> **EXERCISE**: Where the line containing "[MySQL] (93, 783)" appears in the records below, begin there and write out each line exactly until the last one, and nothing more.

> **DATA FOR THIS EXERCISE**:
■ ■ ■
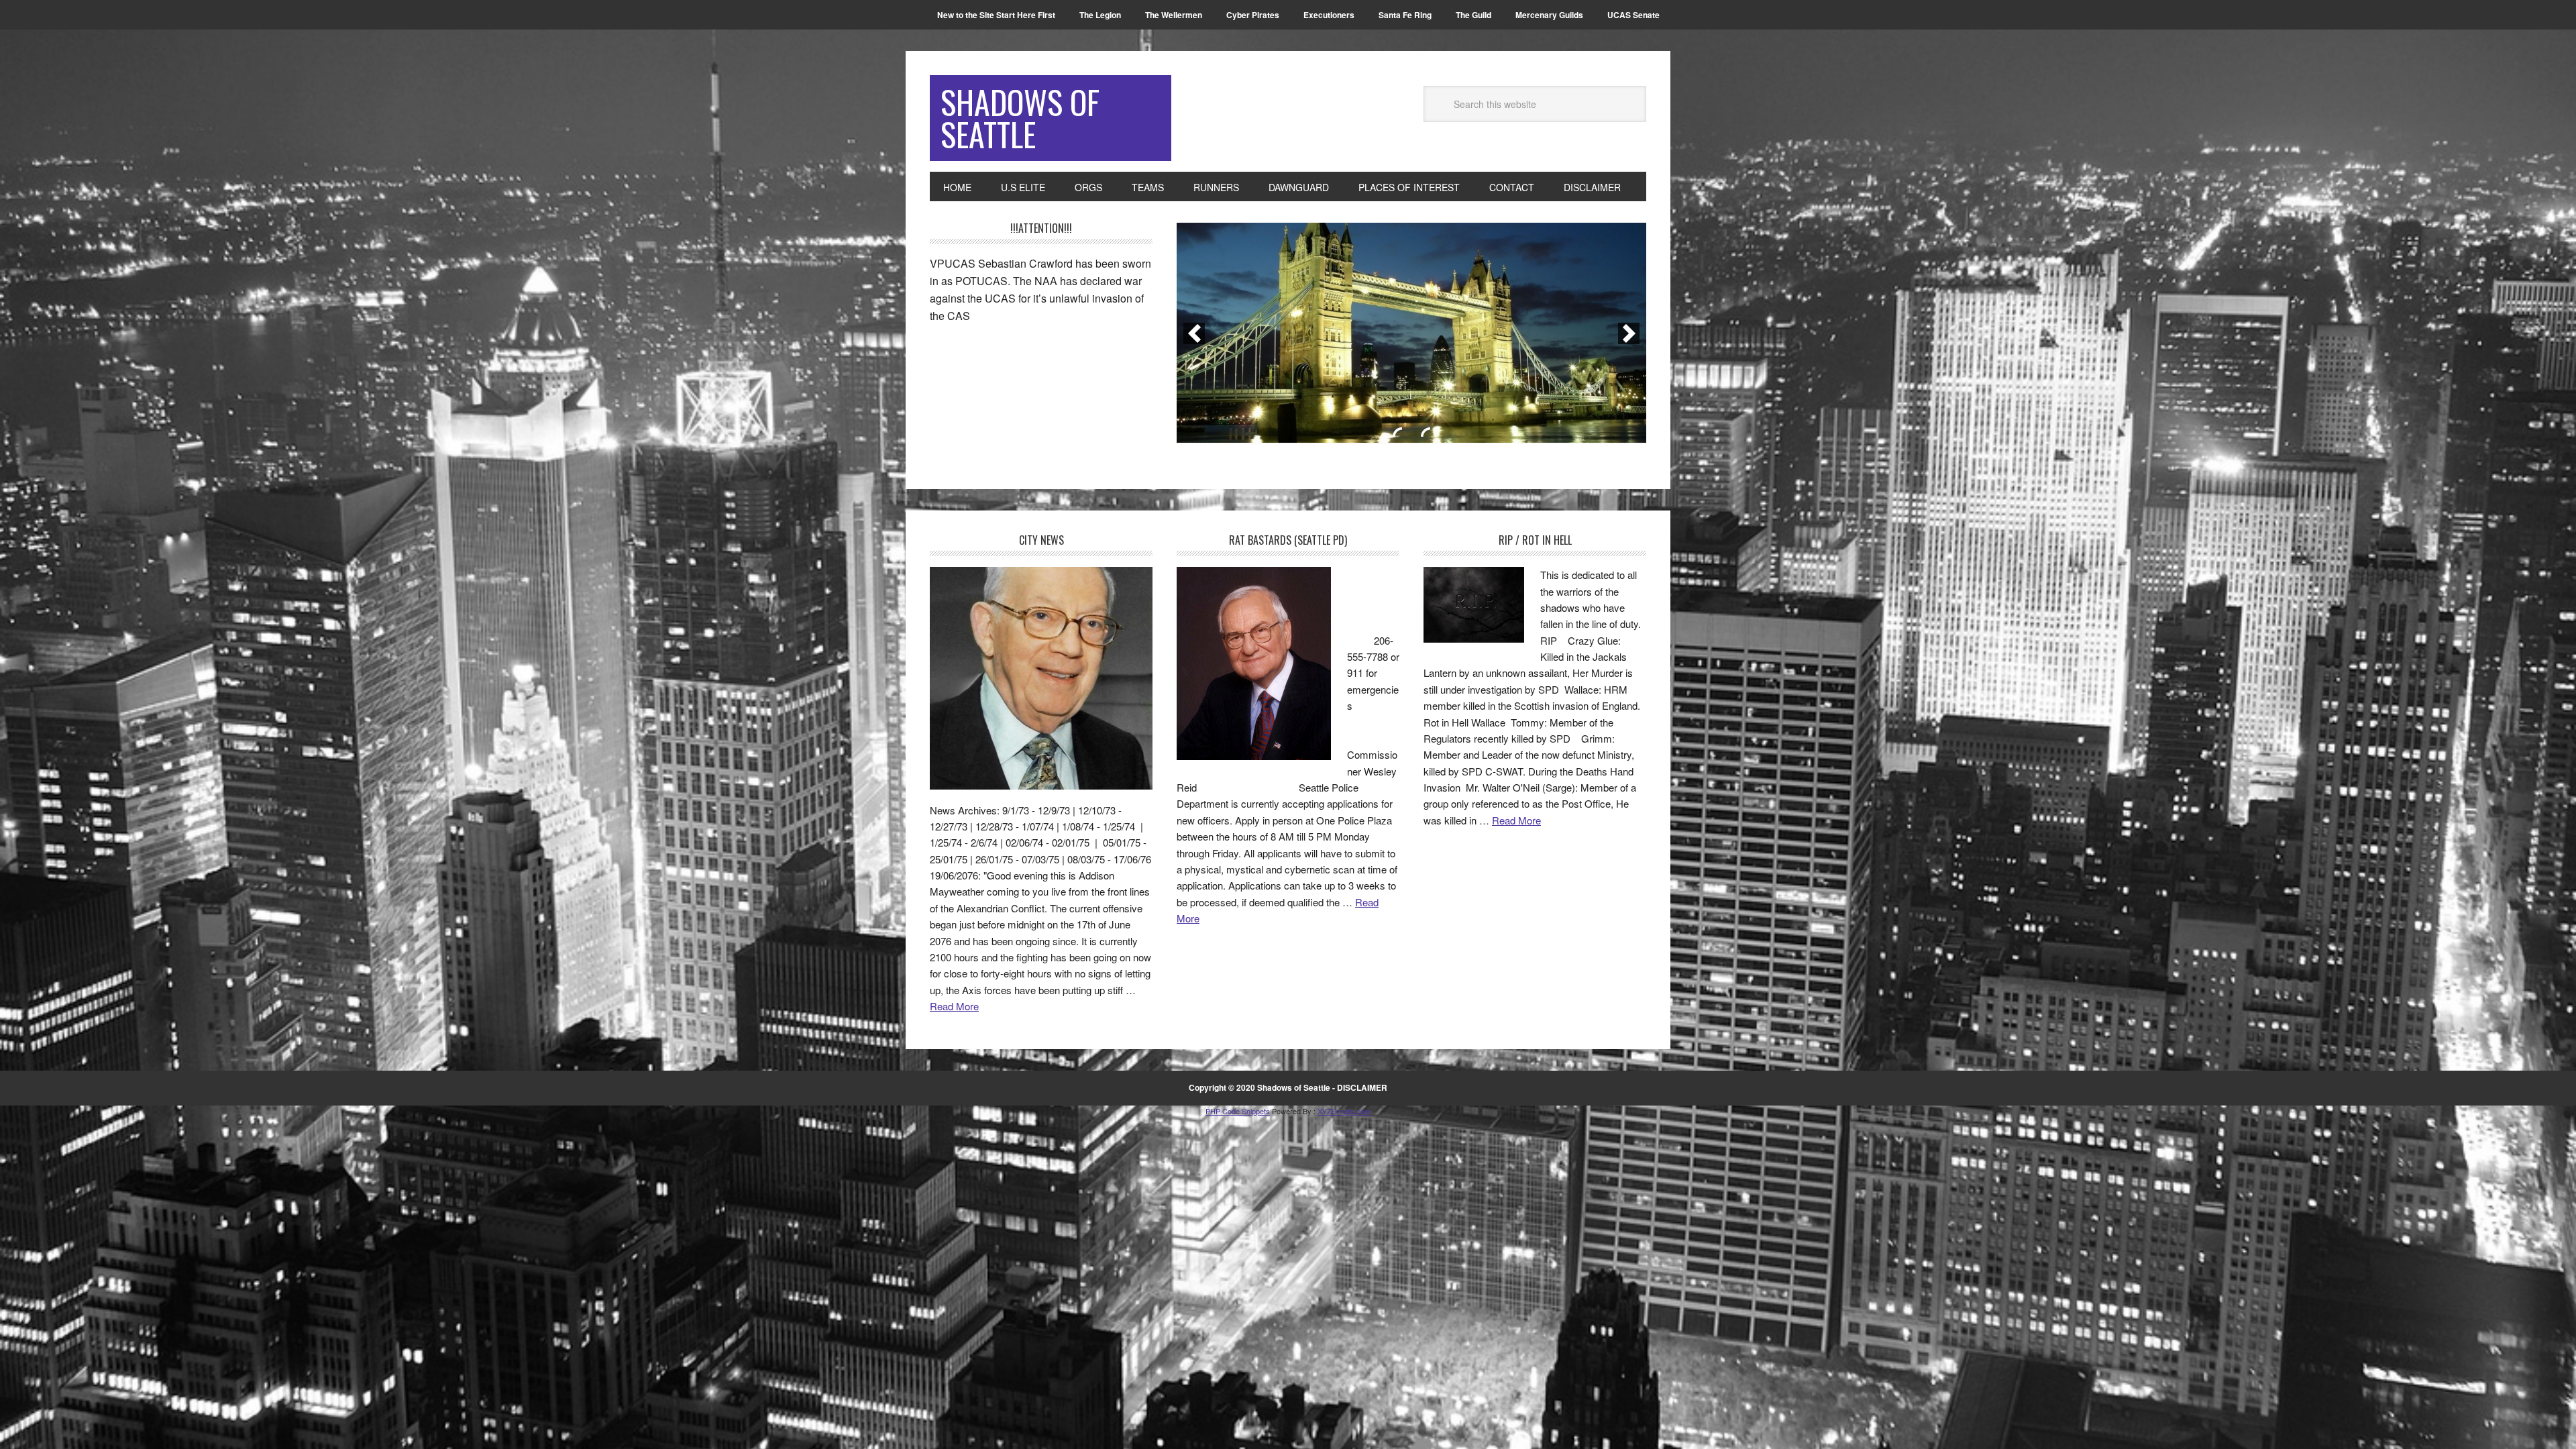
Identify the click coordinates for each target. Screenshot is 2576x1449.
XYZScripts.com (1344, 1111)
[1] (1397, 432)
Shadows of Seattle (1020, 118)
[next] (1629, 333)
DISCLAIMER (1362, 1087)
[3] (1425, 432)
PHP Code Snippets (1237, 1111)
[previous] (1194, 333)
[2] (1411, 432)
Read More (954, 1006)
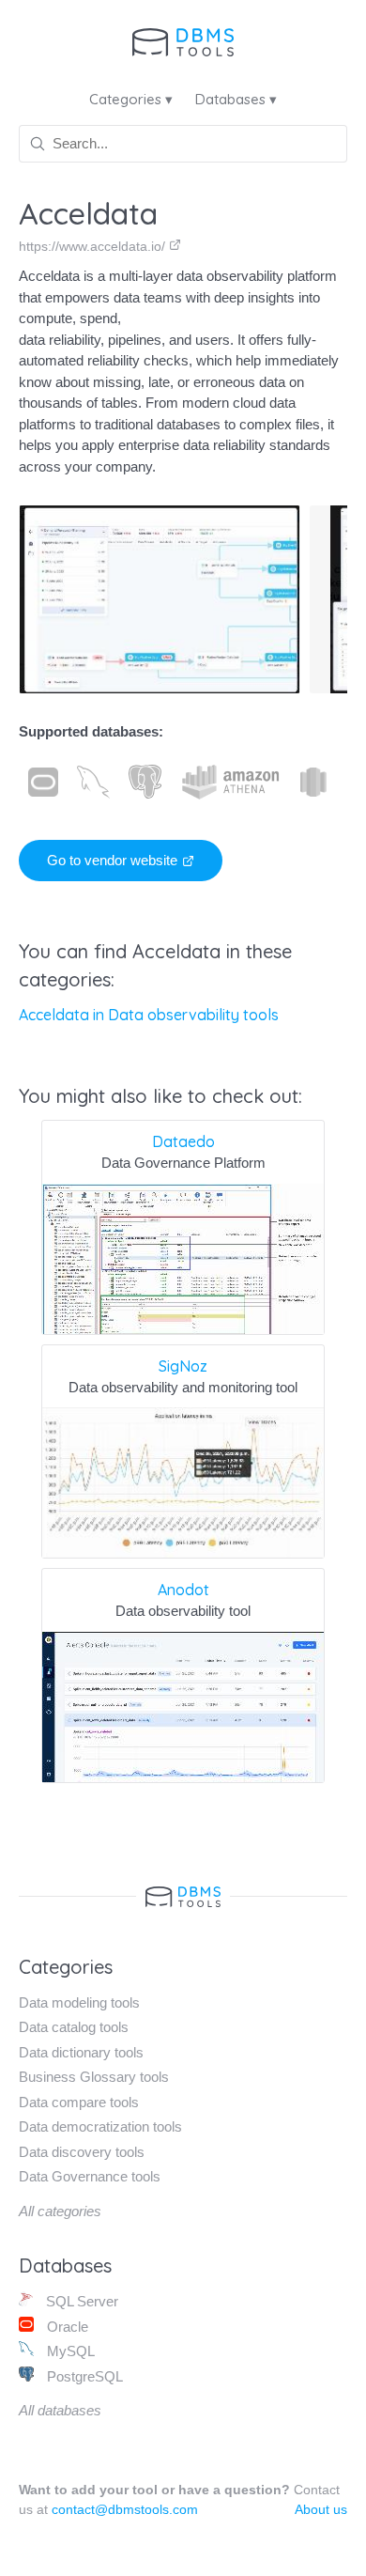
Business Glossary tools (94, 2077)
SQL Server (80, 2301)
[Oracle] (43, 783)
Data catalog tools (74, 2027)
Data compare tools (79, 2102)
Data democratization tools (100, 2126)
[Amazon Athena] (231, 783)
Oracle (65, 2327)
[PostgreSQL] (145, 783)
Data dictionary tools (81, 2052)
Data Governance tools (89, 2176)
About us (321, 2509)
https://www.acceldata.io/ (94, 246)
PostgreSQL (83, 2376)
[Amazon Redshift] (313, 783)
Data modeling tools (79, 2002)
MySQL (69, 2351)
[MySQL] (93, 783)
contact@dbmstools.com (125, 2509)
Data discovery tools (82, 2152)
■ ■ ■
> **EXERCISE SOLUTION**:
[MySQL] (93, 783)
contact@dbmstools.com (125, 2509)
Data discovery tools (82, 2152)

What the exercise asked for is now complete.